In this week’s In the Cattle Markets, John D. Anderson, American Farm Bureau Federation deputy chief economist, shared average estimates compiled by Thompson-Reuters.
“On balance, corn production is reduced slightly (about 40 million bu.) from last month (13.802 billion bu. vs. USDA’s Sept. 30 estimate of 13.843 billion bu.), while soybean production is about even with last month's estimate (3.156 billion bu. vs. the September. estimate of 3.149 billion bu.),” Anderson says. “Expectations for ending stocks on both crops are modestly higher than last month's USDA figure, reflecting the latest stocks data – released just before the shutdown on Sept. 30.”
Although lower cattle feed costs are welcome, Otte cautions, “…record-high feeder cattle futures clearly show feedlots will have to carefully figure the costs and fine tune their feeding operations to attempt to create a margin.”
Languishing fed cattle prices are another reason for the sharp pencil.
Through Thursday, most reports had packers offering bids on par with the previous week at $123/cwt. or so on a live basis and $2-$3 lower than the previous week. Feedlots, though, were asking for $128-$129. Friday afternoon, the Texas Cattle Feeder Association reported its members’ fed cattle sales at $128/cwt. for steers and heifers, $2 higher than the previous week.
Spot Oct.

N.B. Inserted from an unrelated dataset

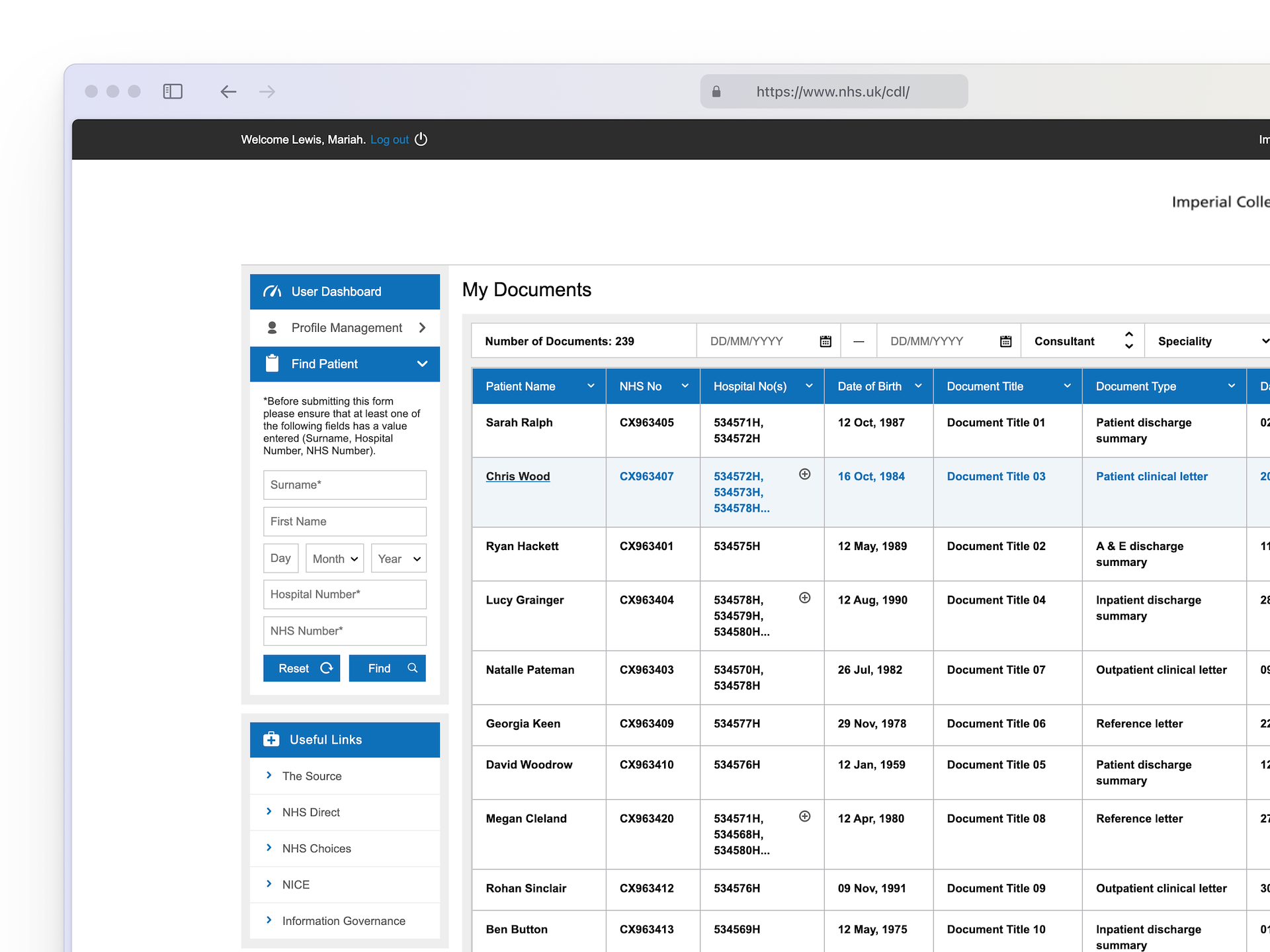Click the Reset button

Live Cattle futures ended the week at $128.80 and Live Cattle futures were mixed week-to-week.
“Despite tight feeder cattle supplies, relatively lackluster fed cattle prices have some traders thinking record-high feeder cattle cannot persist,” Otte says. “They think the next move in feeders will be lower.”
Cattle markets this week also benefited from sharply higher outside markets at the end of the week on news that lawmakers may be getting closer to agreeing to terms for raising the nation’s debt limit, and maybe even how to restart government operations.
Sampling of Auction Sales
- Feeder steers and heifers sold $2-$3 higher at Oklahoma National Stockyards. Steer and heifer calves sold $6-$8 higher, both on a good test (auction-reported).
- Steers weighing less than 600 lbs. sold steady to $2 lower at Joplin Regional Stockyards in Missouri. Steer calves weighing more than 600 lbs. traded $2-$6 higher. Heifer calves weighing less than 550 lbs. sold $3-$6 lower; steady to $2 higher at heavier weights (state-reported).
- Steers sold mixed and heifers traded $3-$10 higher at Southeast Mississippi Livestock in Hattiesburg, MS (auction-reported).
- Steers and feeder bulls sold steady to $6 higher at Mid-South Livestock Auction in Unionville, TN. There were instances of $8 higher. Heifers sold steady to $4 higher with instances of $7 higher (state-reported).
- Steers weighing less than 600 lbs. sold steady at Ozarks Regional Stockyards in Missouri. Steer calves weighing more than 600 lbs. traded $8-$10 higher. Heifer calves weighing less than 700 lbs. sold steady, up to $10 higher at heavier weights (state-reported).
- Lightweight steers sold mostly steady at Winter Livestock in La Junta, CO. Heavy steer calves sold steady. Heavy heifer calves were steady (auction-reported).
- Steers and feeder bulls sold steady to $4 lower at Athens Cattle Auction in Tennessee. Feeder heifers traded steady to $4 lower (state-reported).
- Steer and heifer calves sold steady at Blue Grass Stockyards in Lexington, KY. Yearling steers and heifers traded firm (state-reported).
- Calves sold fully steady at St. Joseph Stockyard in Missouri. Heifers weighing 700-800 lbs. (comparable quality) sold $2-$3 higher than two weeks earlier (state-reported).
- Yearlings and calves sold steady to strong at Hub City Livestock Auction in Aberdeen, SD (auction-reported).
- Stocker and feeder cattle sold steady at Tulia Livestock Auction in Texas on Thursday (auction-reported).